◆ **Task requirements**: Return the entries in their entirety, precisely as given.

[Stored items]

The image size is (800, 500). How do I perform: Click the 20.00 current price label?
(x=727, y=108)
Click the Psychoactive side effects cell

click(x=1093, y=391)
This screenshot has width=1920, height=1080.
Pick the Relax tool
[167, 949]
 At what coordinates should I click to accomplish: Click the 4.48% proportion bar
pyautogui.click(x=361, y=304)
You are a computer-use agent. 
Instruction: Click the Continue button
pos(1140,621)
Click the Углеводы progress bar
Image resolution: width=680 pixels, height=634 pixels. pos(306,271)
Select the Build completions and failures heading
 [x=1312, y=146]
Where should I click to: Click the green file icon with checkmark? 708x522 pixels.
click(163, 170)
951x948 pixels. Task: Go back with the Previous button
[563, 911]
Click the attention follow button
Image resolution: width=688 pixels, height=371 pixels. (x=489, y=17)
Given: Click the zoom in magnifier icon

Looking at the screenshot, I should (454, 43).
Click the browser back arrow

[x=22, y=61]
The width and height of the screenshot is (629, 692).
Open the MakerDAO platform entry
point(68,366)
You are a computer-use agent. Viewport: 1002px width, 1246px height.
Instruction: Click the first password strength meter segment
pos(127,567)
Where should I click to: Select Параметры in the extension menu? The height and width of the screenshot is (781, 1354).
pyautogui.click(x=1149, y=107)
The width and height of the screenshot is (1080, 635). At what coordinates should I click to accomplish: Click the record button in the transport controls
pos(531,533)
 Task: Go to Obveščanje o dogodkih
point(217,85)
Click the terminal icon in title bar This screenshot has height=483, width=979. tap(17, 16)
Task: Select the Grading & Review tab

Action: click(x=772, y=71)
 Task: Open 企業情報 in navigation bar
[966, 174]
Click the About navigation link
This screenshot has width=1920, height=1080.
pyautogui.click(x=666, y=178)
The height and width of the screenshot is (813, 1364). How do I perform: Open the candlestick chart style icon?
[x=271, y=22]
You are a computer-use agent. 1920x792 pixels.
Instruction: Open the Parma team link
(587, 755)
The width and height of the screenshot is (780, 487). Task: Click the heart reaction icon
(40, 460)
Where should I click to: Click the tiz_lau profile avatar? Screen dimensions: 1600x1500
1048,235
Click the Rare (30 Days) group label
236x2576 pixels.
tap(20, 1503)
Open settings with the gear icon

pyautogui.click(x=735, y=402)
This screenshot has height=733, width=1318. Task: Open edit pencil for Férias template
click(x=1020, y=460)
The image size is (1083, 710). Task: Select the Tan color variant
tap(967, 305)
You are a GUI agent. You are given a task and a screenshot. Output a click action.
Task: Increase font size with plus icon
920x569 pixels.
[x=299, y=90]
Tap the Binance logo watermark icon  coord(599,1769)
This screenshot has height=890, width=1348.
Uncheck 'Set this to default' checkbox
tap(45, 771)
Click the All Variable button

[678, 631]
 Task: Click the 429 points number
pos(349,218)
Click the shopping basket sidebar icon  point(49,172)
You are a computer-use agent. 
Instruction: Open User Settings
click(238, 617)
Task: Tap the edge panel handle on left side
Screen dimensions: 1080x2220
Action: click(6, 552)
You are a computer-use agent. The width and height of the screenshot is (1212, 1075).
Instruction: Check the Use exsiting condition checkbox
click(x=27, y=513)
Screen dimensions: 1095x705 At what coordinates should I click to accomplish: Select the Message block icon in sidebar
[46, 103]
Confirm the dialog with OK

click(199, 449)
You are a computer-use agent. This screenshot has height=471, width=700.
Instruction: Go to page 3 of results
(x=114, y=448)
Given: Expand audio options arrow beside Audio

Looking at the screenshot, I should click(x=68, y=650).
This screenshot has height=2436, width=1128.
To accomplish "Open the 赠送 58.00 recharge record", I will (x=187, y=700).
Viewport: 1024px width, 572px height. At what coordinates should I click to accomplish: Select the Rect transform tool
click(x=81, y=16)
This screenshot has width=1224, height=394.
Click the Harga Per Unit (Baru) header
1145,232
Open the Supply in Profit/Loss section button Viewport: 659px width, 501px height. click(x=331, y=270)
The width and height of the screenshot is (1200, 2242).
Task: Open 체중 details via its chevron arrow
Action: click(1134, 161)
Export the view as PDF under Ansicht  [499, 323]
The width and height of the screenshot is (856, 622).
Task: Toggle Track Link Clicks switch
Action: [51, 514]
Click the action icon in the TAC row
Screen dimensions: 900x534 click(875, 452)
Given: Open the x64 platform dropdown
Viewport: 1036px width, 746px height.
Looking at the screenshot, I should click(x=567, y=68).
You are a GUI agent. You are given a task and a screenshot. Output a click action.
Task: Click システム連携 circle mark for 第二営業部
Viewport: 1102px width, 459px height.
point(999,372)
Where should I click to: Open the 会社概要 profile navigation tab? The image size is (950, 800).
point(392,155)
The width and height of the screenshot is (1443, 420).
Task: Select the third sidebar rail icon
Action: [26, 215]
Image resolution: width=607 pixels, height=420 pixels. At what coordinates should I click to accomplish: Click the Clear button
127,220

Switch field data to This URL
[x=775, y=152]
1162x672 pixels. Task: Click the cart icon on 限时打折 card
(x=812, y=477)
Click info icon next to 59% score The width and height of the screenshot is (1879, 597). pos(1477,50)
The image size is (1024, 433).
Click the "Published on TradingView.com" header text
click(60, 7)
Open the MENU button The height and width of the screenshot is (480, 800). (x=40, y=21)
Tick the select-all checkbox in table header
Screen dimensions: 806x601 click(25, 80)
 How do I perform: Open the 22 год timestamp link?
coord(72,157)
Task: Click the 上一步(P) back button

◆ **Response box**:
The image size is (800, 500). How do I perform: Click the 20.00 current price label?
(x=727, y=108)
Click the Psychoactive side effects cell

click(x=1093, y=391)
This screenshot has width=1920, height=1080.
Pick the Relax tool
[167, 949]
 At what coordinates should I click to accomplish: Click the 4.48% proportion bar
pyautogui.click(x=361, y=304)
You are a computer-use agent. 
Instruction: Click the Continue button
pos(1140,621)
Click the Углеводы progress bar
Image resolution: width=680 pixels, height=634 pixels. pos(306,271)
Select the Build completions and failures heading
 [x=1312, y=146]
Where should I click to: Click the green file icon with checkmark? 708x522 pixels.
click(163, 170)
951x948 pixels. Task: Go back with the Previous button
[563, 911]
Click the attention follow button
Image resolution: width=688 pixels, height=371 pixels. (x=489, y=17)
Given: Click the zoom in magnifier icon

Looking at the screenshot, I should (454, 43).
Click the browser back arrow

[x=22, y=61]
The width and height of the screenshot is (629, 692).
Open the MakerDAO platform entry
point(68,366)
You are a computer-use agent. Viewport: 1002px width, 1246px height.
Instruction: Click the first password strength meter segment
pos(127,567)
Where should I click to: Select Параметры in the extension menu? The height and width of the screenshot is (781, 1354).
pyautogui.click(x=1149, y=107)
The width and height of the screenshot is (1080, 635). At what coordinates should I click to accomplish: Click the record button in the transport controls
pos(531,533)
 Task: Go to Obveščanje o dogodkih
point(217,85)
Click the terminal icon in title bar This screenshot has height=483, width=979. tap(17, 16)
Task: Select the Grading & Review tab

Action: click(x=772, y=71)
 Task: Open 企業情報 in navigation bar
[966, 174]
Click the About navigation link
This screenshot has width=1920, height=1080.
pyautogui.click(x=666, y=178)
The height and width of the screenshot is (813, 1364). How do I perform: Open the candlestick chart style icon?
[x=271, y=22]
You are a computer-use agent. 1920x792 pixels.
Instruction: Open the Parma team link
(587, 755)
The width and height of the screenshot is (780, 487). Task: Click the heart reaction icon
(40, 460)
Where should I click to: Click the tiz_lau profile avatar? Screen dimensions: 1600x1500
1048,235
Click the Rare (30 Days) group label
236x2576 pixels.
tap(20, 1503)
Open settings with the gear icon

pyautogui.click(x=735, y=402)
This screenshot has height=733, width=1318. Task: Open edit pencil for Férias template
click(x=1020, y=460)
The image size is (1083, 710). Task: Select the Tan color variant
tap(967, 305)
You are a GUI agent. You are given a task and a screenshot. Output a click action.
Task: Increase font size with plus icon
920x569 pixels.
[x=299, y=90]
Tap the Binance logo watermark icon  coord(599,1769)
This screenshot has height=890, width=1348.
Uncheck 'Set this to default' checkbox
tap(45, 771)
Click the All Variable button

[678, 631]
 Task: Click the 429 points number
pos(349,218)
Click the shopping basket sidebar icon  point(49,172)
You are a computer-use agent. 
Instruction: Open User Settings
click(238, 617)
Task: Tap the edge panel handle on left side
Screen dimensions: 1080x2220
Action: click(6, 552)
You are a computer-use agent. The width and height of the screenshot is (1212, 1075).
Instruction: Check the Use exsiting condition checkbox
click(x=27, y=513)
Screen dimensions: 1095x705 At what coordinates should I click to accomplish: Select the Message block icon in sidebar
[46, 103]
Confirm the dialog with OK

click(199, 449)
You are a computer-use agent. This screenshot has height=471, width=700.
Instruction: Go to page 3 of results
(x=114, y=448)
Given: Expand audio options arrow beside Audio

Looking at the screenshot, I should click(x=68, y=650).
This screenshot has height=2436, width=1128.
To accomplish "Open the 赠送 58.00 recharge record", I will (x=187, y=700).
Viewport: 1024px width, 572px height. At what coordinates should I click to accomplish: Select the Rect transform tool
click(x=81, y=16)
This screenshot has width=1224, height=394.
Click the Harga Per Unit (Baru) header
1145,232
Open the Supply in Profit/Loss section button Viewport: 659px width, 501px height. click(x=331, y=270)
The width and height of the screenshot is (1200, 2242).
Task: Open 체중 details via its chevron arrow
Action: click(1134, 161)
Export the view as PDF under Ansicht  [499, 323]
The width and height of the screenshot is (856, 622).
Task: Toggle Track Link Clicks switch
Action: [51, 514]
Click the action icon in the TAC row
Screen dimensions: 900x534 click(875, 452)
Given: Open the x64 platform dropdown
Viewport: 1036px width, 746px height.
Looking at the screenshot, I should click(x=567, y=68).
You are a GUI agent. You are given a task and a screenshot. Output a click action.
Task: Click システム連携 circle mark for 第二営業部
Viewport: 1102px width, 459px height.
point(999,372)
Where should I click to: Open the 会社概要 profile navigation tab? The image size is (950, 800).
point(392,155)
The width and height of the screenshot is (1443, 420).
Task: Select the third sidebar rail icon
Action: [26, 215]
Image resolution: width=607 pixels, height=420 pixels. At what coordinates should I click to accomplish: Click the Clear button
127,220

Switch field data to This URL
[x=775, y=152]
1162x672 pixels. Task: Click the cart icon on 限时打折 card
(x=812, y=477)
Click info icon next to 59% score The width and height of the screenshot is (1879, 597). pos(1477,50)
The image size is (1024, 433).
Click the "Published on TradingView.com" header text
click(60, 7)
Open the MENU button The height and width of the screenshot is (480, 800). (x=40, y=21)
Tick the select-all checkbox in table header
Screen dimensions: 806x601 click(25, 80)
 How do I perform: Open the 22 год timestamp link?
coord(72,157)
Task: Click the 上一步(P) back button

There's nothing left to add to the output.